*** Opening of Record excerpts ***

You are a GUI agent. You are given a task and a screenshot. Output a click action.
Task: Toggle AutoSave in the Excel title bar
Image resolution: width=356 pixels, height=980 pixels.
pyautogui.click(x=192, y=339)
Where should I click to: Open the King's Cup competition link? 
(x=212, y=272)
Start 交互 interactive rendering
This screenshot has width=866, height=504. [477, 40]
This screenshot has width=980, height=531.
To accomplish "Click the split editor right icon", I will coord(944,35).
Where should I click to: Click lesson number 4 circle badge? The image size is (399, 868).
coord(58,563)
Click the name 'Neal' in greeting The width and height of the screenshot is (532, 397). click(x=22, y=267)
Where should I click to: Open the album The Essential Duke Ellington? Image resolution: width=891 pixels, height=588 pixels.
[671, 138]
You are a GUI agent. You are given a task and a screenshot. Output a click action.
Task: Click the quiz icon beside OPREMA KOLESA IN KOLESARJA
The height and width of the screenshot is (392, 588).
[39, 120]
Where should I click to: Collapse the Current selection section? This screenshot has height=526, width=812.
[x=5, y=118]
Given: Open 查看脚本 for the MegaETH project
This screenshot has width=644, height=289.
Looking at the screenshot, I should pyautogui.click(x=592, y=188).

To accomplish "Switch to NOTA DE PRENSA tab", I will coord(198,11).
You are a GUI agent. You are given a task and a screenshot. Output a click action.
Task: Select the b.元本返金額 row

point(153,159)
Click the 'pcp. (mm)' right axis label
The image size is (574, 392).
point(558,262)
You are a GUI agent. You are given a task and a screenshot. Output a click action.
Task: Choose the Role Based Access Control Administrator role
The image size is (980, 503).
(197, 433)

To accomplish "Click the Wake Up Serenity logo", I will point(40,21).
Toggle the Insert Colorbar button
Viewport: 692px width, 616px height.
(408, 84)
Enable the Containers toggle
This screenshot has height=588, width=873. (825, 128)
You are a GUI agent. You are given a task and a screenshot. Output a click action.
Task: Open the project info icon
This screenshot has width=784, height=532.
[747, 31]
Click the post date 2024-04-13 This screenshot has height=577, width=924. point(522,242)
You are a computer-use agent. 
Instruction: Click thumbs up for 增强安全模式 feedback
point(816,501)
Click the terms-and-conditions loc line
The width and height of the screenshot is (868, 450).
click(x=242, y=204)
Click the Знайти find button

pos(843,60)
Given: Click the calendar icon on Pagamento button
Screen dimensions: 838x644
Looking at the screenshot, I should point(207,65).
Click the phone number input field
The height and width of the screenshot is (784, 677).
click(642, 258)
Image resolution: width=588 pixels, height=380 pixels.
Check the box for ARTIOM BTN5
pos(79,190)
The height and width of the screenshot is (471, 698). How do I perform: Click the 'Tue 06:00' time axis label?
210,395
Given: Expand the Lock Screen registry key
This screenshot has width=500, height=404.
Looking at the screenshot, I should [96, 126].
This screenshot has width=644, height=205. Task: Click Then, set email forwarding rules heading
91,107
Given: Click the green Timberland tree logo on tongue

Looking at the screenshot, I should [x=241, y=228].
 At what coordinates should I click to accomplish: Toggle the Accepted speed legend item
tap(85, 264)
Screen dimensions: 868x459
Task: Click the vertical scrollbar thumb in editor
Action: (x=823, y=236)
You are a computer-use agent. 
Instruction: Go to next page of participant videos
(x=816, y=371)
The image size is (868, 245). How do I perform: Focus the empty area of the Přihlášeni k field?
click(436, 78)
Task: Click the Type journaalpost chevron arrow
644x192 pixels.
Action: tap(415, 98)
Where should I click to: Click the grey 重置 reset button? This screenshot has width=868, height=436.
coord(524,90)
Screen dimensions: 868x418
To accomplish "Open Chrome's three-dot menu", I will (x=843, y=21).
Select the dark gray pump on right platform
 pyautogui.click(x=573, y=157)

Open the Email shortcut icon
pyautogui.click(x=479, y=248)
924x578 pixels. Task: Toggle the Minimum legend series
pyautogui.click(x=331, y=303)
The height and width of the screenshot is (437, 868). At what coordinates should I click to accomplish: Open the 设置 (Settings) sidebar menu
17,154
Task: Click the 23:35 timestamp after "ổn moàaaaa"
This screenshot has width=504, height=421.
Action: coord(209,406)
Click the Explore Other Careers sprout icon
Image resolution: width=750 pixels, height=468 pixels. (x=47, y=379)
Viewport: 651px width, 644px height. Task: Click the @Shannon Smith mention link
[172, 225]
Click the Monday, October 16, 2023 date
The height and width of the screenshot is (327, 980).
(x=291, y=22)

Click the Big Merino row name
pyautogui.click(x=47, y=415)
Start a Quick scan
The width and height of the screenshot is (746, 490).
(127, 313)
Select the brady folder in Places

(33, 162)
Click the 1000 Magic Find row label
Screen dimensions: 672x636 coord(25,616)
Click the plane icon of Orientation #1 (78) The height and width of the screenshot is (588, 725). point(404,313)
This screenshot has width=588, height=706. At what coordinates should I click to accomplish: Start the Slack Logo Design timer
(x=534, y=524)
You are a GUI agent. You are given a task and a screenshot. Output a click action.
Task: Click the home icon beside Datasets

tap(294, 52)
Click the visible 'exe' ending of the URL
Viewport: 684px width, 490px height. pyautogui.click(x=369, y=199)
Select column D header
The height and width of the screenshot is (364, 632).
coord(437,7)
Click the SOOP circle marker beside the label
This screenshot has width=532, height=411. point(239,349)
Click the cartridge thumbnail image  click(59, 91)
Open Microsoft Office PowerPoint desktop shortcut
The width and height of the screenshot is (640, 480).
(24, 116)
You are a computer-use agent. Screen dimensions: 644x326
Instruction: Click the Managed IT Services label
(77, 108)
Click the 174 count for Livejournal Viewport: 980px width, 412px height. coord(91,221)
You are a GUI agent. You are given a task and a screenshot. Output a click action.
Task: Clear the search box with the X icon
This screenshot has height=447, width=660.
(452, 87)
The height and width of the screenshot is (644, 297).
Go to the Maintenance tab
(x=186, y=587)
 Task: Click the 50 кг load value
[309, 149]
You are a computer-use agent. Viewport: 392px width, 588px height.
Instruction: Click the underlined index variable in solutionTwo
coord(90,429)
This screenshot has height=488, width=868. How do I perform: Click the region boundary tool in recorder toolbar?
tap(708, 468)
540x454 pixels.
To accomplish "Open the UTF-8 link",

*** Close of Record excerpts ***

Action item |
Copy each line of the listing that holds the word "project".

Problem solution |
Given: Open 查看脚本 for the MegaETH project
Task: Open the project info icon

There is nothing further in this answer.